Back at the bakery in Boulaq, Hajj Hussein echoed the lament of many businessmen, small and large, at the arbitrariness of government policy. He would like to decide what kind of bread to bake and what price to sell it at—to operate a normal business. Looking around, lest any of his poor customers overhear, he said that he thought many people would be able to absorb an increase in the price of bread, and that those who couldn't should be helped by direct welfare assistance. "But the government is afraid of change."

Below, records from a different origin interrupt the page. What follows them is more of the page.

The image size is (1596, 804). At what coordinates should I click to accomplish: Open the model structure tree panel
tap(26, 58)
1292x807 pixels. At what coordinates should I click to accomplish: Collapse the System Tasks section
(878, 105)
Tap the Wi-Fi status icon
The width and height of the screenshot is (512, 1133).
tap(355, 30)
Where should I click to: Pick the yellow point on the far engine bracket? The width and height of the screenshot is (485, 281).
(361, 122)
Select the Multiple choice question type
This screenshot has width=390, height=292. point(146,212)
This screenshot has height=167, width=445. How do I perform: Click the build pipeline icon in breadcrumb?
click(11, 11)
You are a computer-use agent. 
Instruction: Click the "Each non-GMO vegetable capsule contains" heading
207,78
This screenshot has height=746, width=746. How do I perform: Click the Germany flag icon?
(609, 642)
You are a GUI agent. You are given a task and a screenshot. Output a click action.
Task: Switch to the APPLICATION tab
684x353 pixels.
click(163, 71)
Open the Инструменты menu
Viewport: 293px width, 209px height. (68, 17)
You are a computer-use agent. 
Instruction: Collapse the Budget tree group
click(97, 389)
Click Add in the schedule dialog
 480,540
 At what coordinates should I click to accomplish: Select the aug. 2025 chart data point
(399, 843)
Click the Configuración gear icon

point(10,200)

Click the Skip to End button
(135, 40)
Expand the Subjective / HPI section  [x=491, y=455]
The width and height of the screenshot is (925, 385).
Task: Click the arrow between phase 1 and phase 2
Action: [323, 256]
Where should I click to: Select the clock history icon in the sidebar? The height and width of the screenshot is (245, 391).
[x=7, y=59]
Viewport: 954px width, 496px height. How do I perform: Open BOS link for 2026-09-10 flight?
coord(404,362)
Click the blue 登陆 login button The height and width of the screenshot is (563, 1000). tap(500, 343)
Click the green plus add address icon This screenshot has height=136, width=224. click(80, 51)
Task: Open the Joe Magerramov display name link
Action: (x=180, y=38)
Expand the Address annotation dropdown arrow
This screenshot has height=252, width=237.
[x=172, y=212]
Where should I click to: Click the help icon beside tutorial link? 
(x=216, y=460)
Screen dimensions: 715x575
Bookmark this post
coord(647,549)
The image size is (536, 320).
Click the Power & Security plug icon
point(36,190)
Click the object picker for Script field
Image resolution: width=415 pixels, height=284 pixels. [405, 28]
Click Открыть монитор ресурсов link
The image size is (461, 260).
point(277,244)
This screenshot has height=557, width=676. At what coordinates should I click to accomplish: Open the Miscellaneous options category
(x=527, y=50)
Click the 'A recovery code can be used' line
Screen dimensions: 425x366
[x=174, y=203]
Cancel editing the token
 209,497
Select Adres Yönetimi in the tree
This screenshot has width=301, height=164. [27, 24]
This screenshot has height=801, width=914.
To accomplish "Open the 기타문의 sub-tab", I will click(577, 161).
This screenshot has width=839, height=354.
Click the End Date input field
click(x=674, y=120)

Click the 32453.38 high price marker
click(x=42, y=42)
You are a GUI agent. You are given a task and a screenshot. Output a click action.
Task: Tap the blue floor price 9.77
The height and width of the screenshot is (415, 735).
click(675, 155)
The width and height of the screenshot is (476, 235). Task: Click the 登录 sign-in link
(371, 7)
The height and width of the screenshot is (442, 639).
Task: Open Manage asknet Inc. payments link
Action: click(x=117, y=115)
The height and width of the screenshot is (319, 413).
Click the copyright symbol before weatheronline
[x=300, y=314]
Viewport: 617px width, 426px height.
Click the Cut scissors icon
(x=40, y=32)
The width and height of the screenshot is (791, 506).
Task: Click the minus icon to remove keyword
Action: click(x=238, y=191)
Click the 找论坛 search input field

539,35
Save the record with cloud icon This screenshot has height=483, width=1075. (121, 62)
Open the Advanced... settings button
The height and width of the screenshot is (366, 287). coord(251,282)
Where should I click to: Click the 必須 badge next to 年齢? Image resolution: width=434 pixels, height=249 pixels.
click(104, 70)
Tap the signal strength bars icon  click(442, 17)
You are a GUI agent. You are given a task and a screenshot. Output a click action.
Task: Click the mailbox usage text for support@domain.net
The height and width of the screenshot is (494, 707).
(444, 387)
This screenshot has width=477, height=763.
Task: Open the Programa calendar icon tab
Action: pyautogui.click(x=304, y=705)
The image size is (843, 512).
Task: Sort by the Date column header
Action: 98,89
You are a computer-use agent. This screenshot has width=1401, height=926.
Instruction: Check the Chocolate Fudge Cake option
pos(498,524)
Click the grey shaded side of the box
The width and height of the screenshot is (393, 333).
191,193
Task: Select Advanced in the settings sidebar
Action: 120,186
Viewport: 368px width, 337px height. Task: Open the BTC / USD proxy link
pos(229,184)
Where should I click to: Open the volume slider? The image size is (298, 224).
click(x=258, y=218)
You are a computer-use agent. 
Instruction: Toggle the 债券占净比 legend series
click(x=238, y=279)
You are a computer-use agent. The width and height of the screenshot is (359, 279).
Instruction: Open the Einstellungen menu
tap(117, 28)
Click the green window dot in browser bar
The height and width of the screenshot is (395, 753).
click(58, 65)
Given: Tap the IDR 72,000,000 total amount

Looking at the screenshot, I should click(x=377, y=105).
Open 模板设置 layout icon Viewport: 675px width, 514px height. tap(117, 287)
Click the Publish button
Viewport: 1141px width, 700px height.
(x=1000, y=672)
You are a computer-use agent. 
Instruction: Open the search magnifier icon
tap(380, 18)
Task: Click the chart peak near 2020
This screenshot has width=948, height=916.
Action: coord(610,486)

Egyptians are not starving, but they have had a bellyful of the government's larcenous subsidy system, which seems to benefit no one but the well connected. The blogging activists have quietened for now. One I talked to, Ahmed Maher, who was arrested after the 6th April events, said he could feel progress but it was slow. During the 2005 election, he had gone into the poorer neighbourhoods of Cairo to urge people to vote, and found only apathy and indifference. Now you could hear people complaining everywhere—in cafés, on buses—about the regime, corruption, food prices, even the president, now 80 and without a successor (Many suspect his son, Gamal, is being groomed for the role, although such an outcome would be likely to ignite fierce opposition from other political factions.) In late July, Maher was arrested again. The Muslim Brotherhood, facing mass detentions, remain cowed for the moment. In many Cairo conversations, from Boulaq to the grand apartments of Zemalek, there has been a drawing back after the exhilarating and shocking events of April, but also an underlying sense that the national mood has changed, that a new era of voluble discontent has begun after decades of passivity, and that the food crisis has provided the impetus.

Hisham Kassem, a human rights leader and former independent newspaper editor in Cairo, believes that "the only way to challenge Mubarak is through the economy. He is not challenged by any political forces. My apartment is opposite the prime minister's office. I moved here six years ago and it used to be quiet. But see the amount of sit-ins and protests over the past month! If I had known, I wouldn't have moved here! There is a feeling of quicksand, that anything can happen."